━━━ GIVEN RECORDS ━━━
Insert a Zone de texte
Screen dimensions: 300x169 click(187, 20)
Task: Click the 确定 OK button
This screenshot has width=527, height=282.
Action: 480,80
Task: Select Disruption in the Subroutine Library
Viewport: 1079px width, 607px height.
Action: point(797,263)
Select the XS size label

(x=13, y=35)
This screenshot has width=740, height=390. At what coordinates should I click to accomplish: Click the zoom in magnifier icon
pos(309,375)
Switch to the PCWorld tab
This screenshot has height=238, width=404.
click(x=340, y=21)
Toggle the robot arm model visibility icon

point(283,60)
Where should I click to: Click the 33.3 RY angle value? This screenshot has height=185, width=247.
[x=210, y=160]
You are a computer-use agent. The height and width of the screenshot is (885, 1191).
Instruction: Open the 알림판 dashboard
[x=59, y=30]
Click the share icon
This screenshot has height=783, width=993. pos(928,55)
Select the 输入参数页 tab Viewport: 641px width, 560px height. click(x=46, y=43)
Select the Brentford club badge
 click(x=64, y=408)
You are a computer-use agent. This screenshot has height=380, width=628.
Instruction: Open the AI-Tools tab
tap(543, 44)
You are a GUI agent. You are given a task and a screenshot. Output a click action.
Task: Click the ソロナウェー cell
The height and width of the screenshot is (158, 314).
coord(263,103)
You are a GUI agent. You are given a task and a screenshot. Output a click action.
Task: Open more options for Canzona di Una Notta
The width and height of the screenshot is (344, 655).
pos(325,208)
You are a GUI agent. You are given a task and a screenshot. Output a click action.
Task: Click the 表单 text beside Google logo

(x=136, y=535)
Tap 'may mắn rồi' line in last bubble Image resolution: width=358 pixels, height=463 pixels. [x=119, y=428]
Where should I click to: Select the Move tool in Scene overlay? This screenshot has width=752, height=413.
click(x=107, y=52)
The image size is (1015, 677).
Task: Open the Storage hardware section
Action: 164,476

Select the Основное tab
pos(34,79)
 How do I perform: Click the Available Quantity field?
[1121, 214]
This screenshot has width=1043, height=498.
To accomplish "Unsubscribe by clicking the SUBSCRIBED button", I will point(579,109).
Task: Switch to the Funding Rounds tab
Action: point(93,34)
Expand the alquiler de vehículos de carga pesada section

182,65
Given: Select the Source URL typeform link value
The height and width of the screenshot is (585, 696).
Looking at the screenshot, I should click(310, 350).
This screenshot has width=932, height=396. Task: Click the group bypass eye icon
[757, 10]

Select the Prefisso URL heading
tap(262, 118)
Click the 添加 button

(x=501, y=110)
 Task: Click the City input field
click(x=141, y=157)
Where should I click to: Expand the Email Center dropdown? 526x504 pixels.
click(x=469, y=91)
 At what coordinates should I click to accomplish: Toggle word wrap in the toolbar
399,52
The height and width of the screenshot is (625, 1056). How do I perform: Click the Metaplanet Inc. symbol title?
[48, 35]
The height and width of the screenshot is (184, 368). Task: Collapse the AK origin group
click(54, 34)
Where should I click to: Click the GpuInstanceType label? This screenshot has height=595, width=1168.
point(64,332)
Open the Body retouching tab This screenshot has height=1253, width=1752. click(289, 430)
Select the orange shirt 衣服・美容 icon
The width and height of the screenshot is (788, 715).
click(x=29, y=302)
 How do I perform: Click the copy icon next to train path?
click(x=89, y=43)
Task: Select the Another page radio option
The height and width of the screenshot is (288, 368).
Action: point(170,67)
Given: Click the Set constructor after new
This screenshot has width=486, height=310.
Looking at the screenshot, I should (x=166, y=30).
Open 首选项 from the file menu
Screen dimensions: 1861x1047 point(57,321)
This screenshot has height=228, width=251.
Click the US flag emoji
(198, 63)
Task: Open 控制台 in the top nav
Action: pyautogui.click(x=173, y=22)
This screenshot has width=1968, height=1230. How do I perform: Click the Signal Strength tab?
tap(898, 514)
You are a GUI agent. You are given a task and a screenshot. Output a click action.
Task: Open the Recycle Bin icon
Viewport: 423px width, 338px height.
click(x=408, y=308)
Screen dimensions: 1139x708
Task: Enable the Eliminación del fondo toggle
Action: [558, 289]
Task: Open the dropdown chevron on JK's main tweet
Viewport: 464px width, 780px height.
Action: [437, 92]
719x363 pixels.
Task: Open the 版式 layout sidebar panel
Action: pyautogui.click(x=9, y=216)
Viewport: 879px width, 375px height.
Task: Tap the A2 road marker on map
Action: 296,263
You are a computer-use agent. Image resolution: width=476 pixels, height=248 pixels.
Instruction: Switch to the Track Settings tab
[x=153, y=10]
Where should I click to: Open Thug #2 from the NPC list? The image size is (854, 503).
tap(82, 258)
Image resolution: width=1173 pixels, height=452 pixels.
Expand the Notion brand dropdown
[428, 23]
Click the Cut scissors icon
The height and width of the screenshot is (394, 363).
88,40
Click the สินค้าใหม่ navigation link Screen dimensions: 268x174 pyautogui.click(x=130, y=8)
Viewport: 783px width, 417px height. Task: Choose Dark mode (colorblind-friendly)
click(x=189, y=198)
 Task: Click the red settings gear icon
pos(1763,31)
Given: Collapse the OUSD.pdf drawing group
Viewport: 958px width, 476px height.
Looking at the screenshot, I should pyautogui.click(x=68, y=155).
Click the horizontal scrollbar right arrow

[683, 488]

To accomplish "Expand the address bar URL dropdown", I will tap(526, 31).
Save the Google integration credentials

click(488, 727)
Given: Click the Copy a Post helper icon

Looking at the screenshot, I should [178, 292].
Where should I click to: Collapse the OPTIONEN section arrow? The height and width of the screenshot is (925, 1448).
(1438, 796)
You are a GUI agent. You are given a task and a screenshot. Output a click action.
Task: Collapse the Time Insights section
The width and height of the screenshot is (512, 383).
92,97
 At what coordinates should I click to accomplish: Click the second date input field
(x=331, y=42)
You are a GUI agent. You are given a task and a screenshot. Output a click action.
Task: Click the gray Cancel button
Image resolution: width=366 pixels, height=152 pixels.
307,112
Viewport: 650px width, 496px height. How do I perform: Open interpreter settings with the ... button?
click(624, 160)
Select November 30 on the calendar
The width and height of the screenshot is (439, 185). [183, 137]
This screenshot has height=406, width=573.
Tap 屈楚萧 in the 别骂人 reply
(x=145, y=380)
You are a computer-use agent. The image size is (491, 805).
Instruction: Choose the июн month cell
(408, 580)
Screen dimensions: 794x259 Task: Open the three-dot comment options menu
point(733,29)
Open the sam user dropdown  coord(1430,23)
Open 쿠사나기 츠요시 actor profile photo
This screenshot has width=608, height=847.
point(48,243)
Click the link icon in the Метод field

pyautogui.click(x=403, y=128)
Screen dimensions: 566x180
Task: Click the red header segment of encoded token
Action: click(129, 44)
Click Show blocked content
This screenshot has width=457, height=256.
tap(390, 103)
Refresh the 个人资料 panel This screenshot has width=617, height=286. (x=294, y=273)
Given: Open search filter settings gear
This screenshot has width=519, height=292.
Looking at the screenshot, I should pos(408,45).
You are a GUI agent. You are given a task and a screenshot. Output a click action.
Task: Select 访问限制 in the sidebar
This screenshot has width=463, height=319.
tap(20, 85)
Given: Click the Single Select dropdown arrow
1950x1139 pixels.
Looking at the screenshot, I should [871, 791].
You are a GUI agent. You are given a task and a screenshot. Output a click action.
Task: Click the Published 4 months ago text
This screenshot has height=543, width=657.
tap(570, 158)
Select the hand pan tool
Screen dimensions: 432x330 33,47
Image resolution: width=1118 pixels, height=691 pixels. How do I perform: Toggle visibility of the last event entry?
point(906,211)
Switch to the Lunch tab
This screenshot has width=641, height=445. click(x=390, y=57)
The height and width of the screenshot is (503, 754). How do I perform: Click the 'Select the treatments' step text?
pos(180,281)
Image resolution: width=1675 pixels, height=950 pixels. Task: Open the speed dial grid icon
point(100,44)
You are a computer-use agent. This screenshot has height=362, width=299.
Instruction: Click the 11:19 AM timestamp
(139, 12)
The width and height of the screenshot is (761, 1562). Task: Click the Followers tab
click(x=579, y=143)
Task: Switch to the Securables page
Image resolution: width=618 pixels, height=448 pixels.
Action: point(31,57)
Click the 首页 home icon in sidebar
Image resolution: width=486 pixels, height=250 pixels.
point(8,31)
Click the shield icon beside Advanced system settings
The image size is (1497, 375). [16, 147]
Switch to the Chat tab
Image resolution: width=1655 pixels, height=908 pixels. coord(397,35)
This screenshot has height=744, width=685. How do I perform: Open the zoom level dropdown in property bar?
━━━
## GIVEN EXERCISE:
Retype the lines from the one containing "Open the sam" through the end of the records, both ends included.

## TASK OUTPUT:
Open the sam user dropdown  coord(1430,23)
Open 쿠사나기 츠요시 actor profile photo
This screenshot has width=608, height=847.
point(48,243)
Click the link icon in the Метод field

pyautogui.click(x=403, y=128)
Screen dimensions: 566x180
Task: Click the red header segment of encoded token
Action: click(129, 44)
Click Show blocked content
This screenshot has width=457, height=256.
tap(390, 103)
Refresh the 个人资料 panel This screenshot has width=617, height=286. (x=294, y=273)
Given: Open search filter settings gear
This screenshot has width=519, height=292.
Looking at the screenshot, I should pos(408,45).
You are a GUI agent. You are given a task and a screenshot. Output a click action.
Task: Select 访问限制 in the sidebar
This screenshot has width=463, height=319.
tap(20, 85)
Given: Click the Single Select dropdown arrow
1950x1139 pixels.
Looking at the screenshot, I should [871, 791].
You are a GUI agent. You are given a task and a screenshot. Output a click action.
Task: Click the Published 4 months ago text
This screenshot has height=543, width=657.
tap(570, 158)
Select the hand pan tool
Screen dimensions: 432x330 33,47
Image resolution: width=1118 pixels, height=691 pixels. How do I perform: Toggle visibility of the last event entry?
point(906,211)
Switch to the Lunch tab
This screenshot has width=641, height=445. click(x=390, y=57)
The height and width of the screenshot is (503, 754). How do I perform: Click the 'Select the treatments' step text?
pos(180,281)
Image resolution: width=1675 pixels, height=950 pixels. Task: Open the speed dial grid icon
point(100,44)
You are a computer-use agent. This screenshot has height=362, width=299.
Instruction: Click the 11:19 AM timestamp
(139, 12)
The width and height of the screenshot is (761, 1562). Task: Click the Followers tab
click(x=579, y=143)
Task: Switch to the Securables page
Image resolution: width=618 pixels, height=448 pixels.
Action: point(31,57)
Click the 首页 home icon in sidebar
Image resolution: width=486 pixels, height=250 pixels.
point(8,31)
Click the shield icon beside Advanced system settings
The image size is (1497, 375). [16, 147]
Switch to the Chat tab
Image resolution: width=1655 pixels, height=908 pixels. coord(397,35)
This screenshot has height=744, width=685. How do I perform: Open the zoom level dropdown in property bar?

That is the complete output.